Satellite TV firm slams Mexican broadcasters’ unfair practices

By | April 14, 2011

Satellite TV provider Dish Mexico has called on authorities to halt “uncompetitive” practices by TV Azteca and Televisa, the duopoly that controls the broadcast television industry in Mexico, saying they are refusing to air the company’s advertising.

“TV Azteca has joined the ban Televisa imposed on our advertising campaign, refusing to air our commercials and broadcasting Televisa’s campaign to discredit and denigrate our service,” Dish Mexico, owned by U.S.-based EchoStar Corporation and Mexican media conglomerate MVS Comunicaciones, said in a statement.

The company questioned whether the ban is related to the fact that “one of Dish Mexico’s shareholders announced a broadband project that will compete with mobile operator Iusacell.”

MVS recently announced an alliance with Mexican telecommunications company Alestra, U.S. wireless Internet service provider Clearwire Corporation and semiconductor chip manufacturer Intel Corporation to offer mobile broadband service in Mexico.

That initiative represents direct competition for companies such as Iusacell, a mobile phone company jointly controlled by Ricardo Salinas Pliego – who also owns TV Azteca – and Televisa, which recently acquired a 50 percent stake in Iusacell for $1.6 billion.

Dish Mexico said the advertising snub may also be due to its business alliance with Telmex, which is Mexico’s largest fixed-line telephone company and is controlled by Mexican telecom magnate Carlos Slim.

Two of Slim’s companies – Telmex and Mexico’s leading mobile operator, America Movil unit Telcel – have been waging a battle in the media with a group of telephone and cable TV providers led by Televisa and Salinas Pliego’s Grupo Salinas.

Each side accuses the other of monopolistic practices and of manipulating prices in their respective markets to restrict competition.

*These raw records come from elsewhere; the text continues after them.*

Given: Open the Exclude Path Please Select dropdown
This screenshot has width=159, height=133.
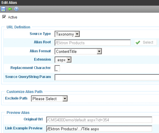Looking at the screenshot, I should point(49,98).
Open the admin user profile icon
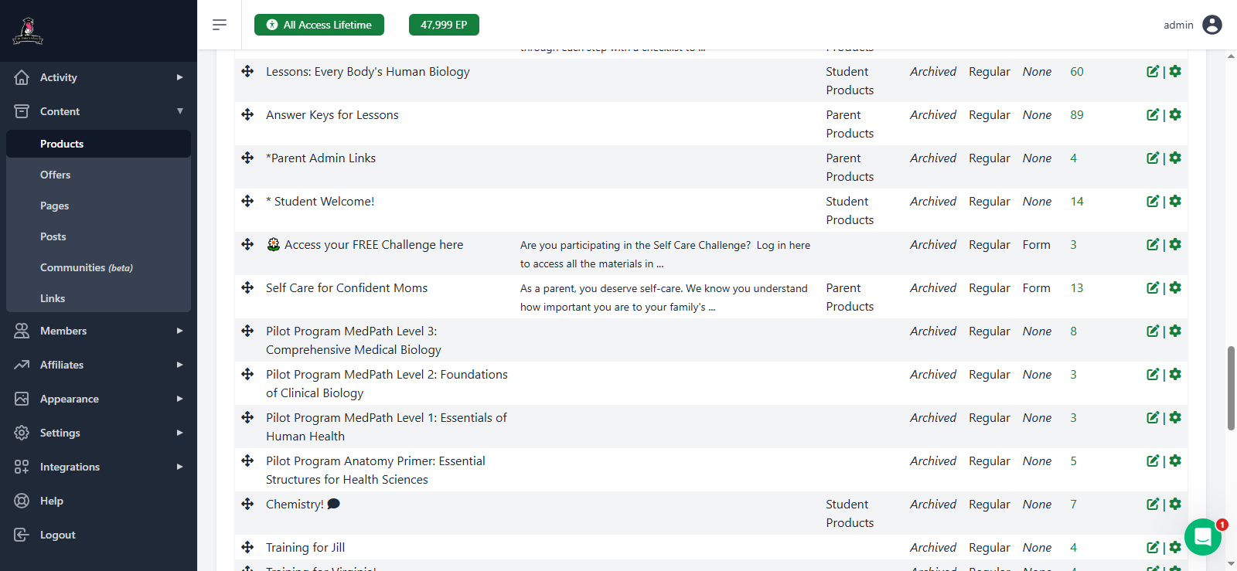Viewport: 1237px width, 571px height. (1212, 25)
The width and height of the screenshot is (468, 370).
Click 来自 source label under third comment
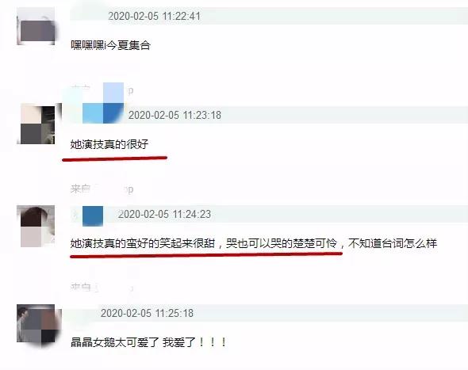click(102, 288)
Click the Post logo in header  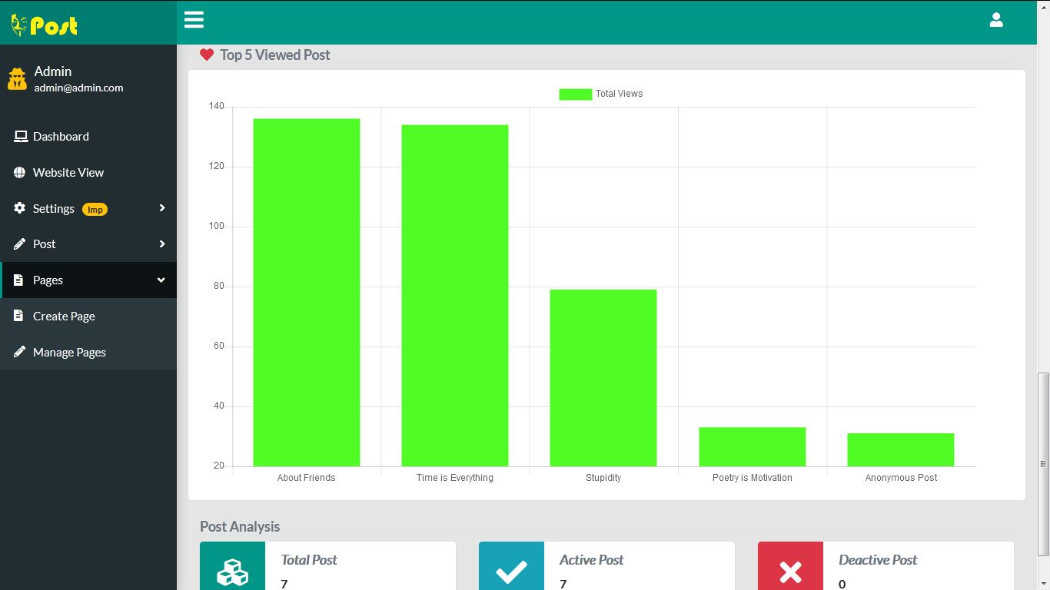pyautogui.click(x=45, y=25)
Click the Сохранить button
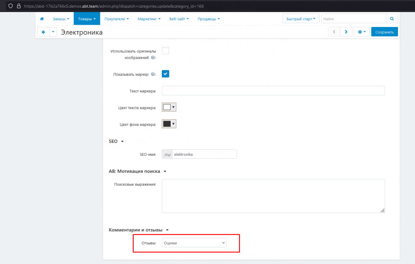The image size is (415, 264). pos(384,32)
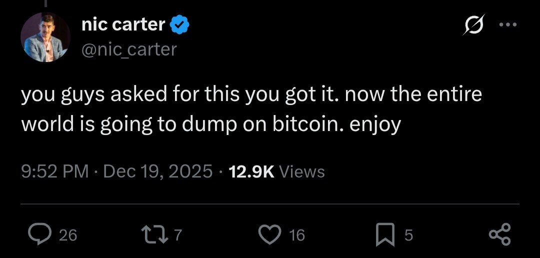Click the 9:52 PM timestamp
Screen dimensions: 540x258
click(55, 172)
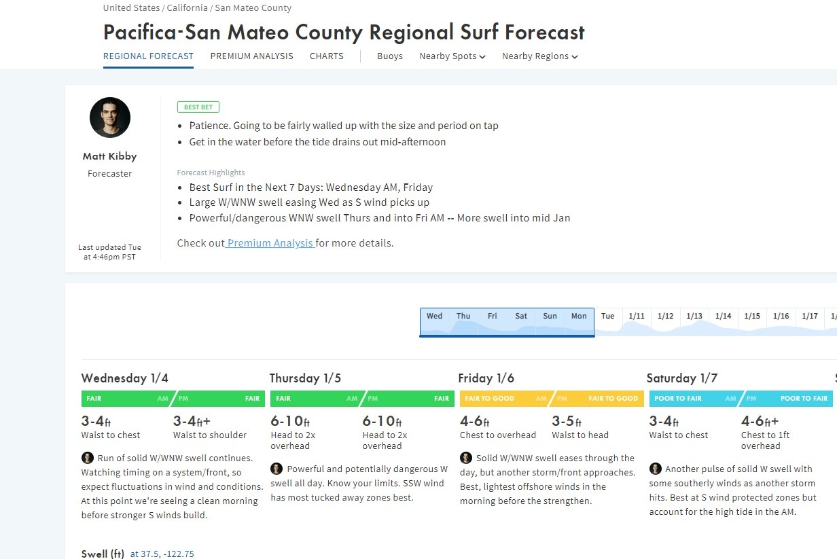
Task: Expand the Nearby Regions dropdown
Action: [x=540, y=56]
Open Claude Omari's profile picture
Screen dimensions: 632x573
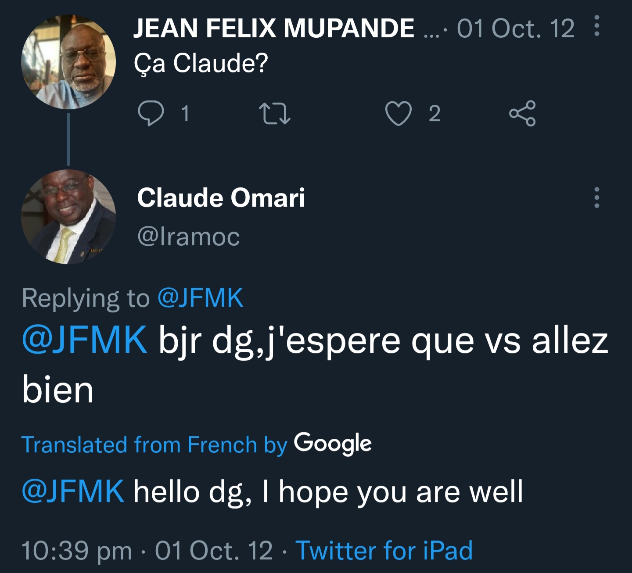[68, 217]
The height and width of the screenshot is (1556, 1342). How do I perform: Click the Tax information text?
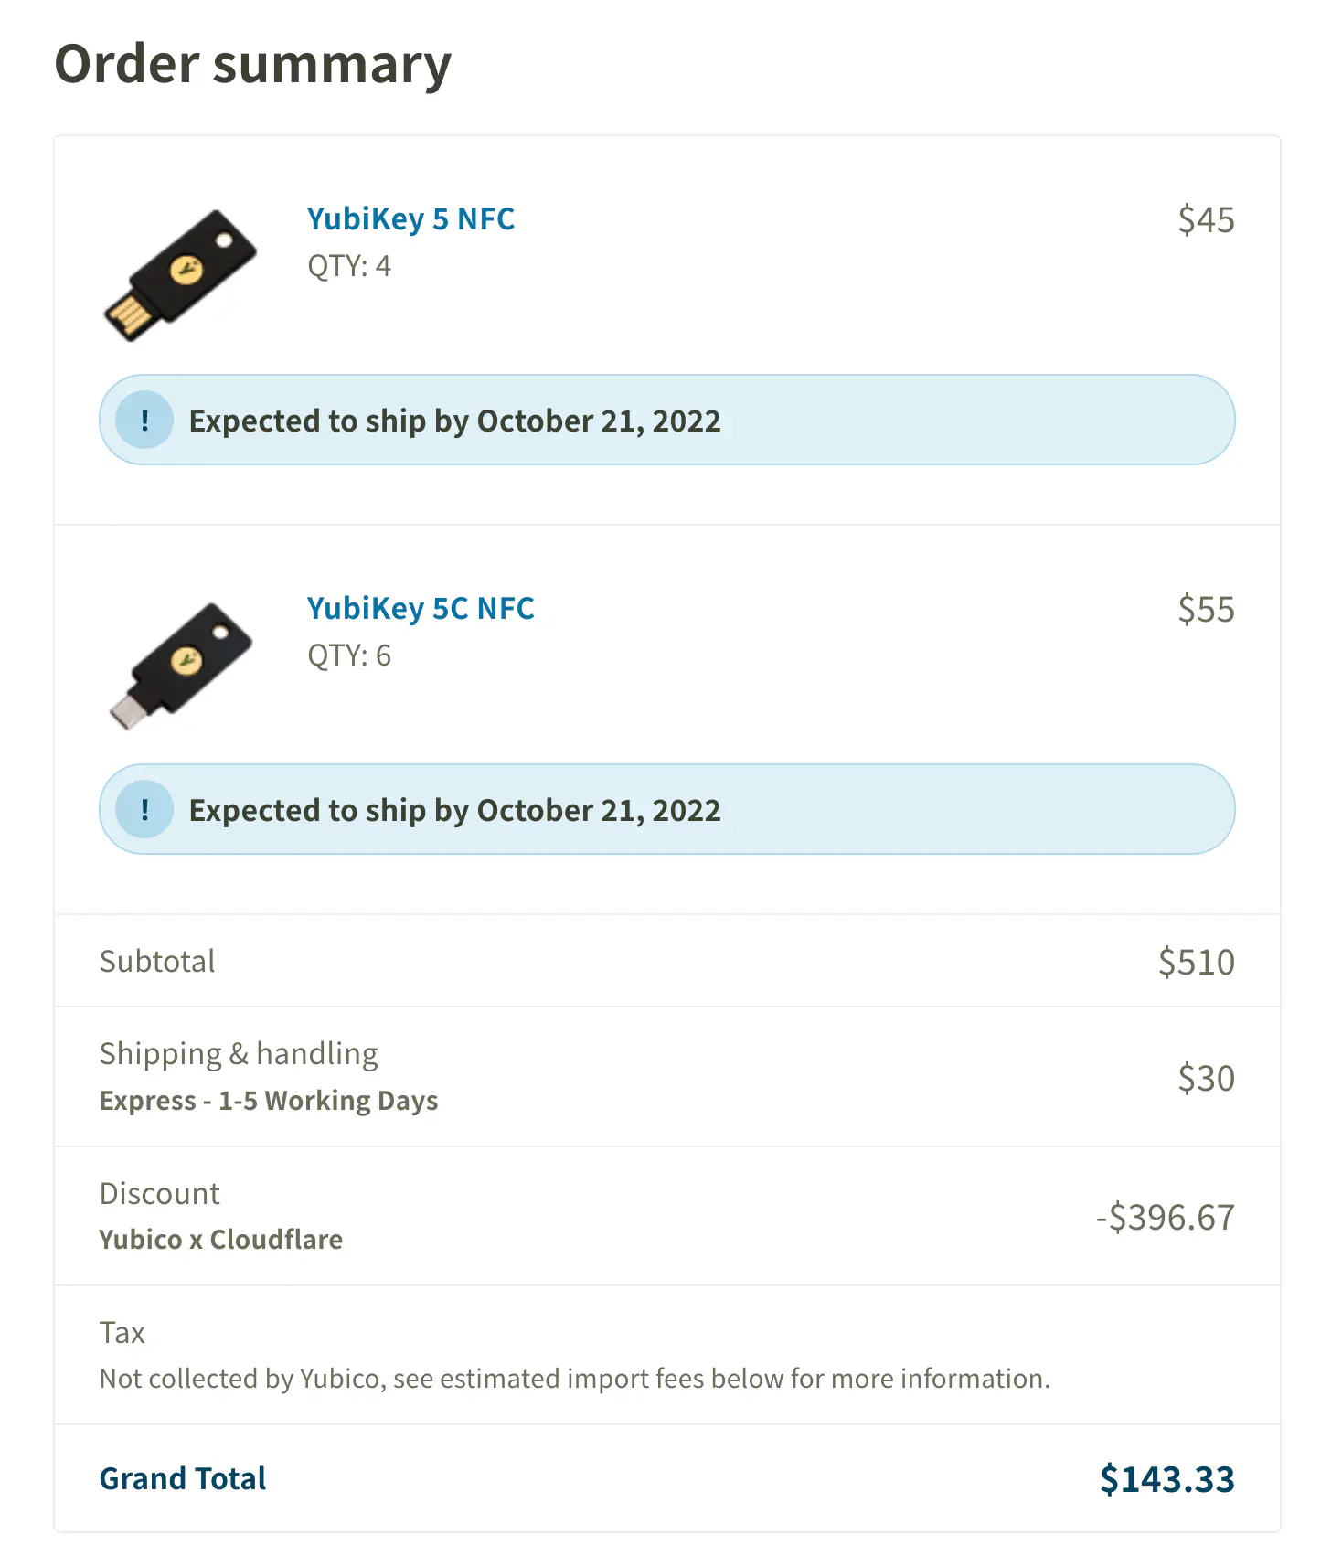pos(574,1378)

Each also has filed separate complaints against the other before the Federal Competition Commission, or CFC, and full-page attack ads by either Slim’s companies or the broadcasting giants have been an almost daily occurrence over the past two months.

As part of the media-telecom dispute, Slim’s firms have stopped advertising on Televisa and TV Azteca due to alleged exorbitant rates.

Among the other issues at stake are demands by Iusacell and other phone companies for lower rates to connect to Slim’s vast telecom network and Telmex’s bid to enter the pay TV market in Mexico.

Mexico’s lowest-cost satellite TV provider, Dish Mexico competes directly with Sky Mexico, a satellite TV firm owned by Televisa, although it offers fewer channels.

The CFC says that after Dish Mexico entered the Mexican market in April 2009 the number of satellite TV subscribers climbed from 1.6 million to 4.3 million in December 2010.

The subscriber total that month was 79 percent higher year-on-year than in December 2009.

Televisa has a 70 percent share of the Mexican broadcast television market and TV Azteca has a 30 percent share, the CFC says.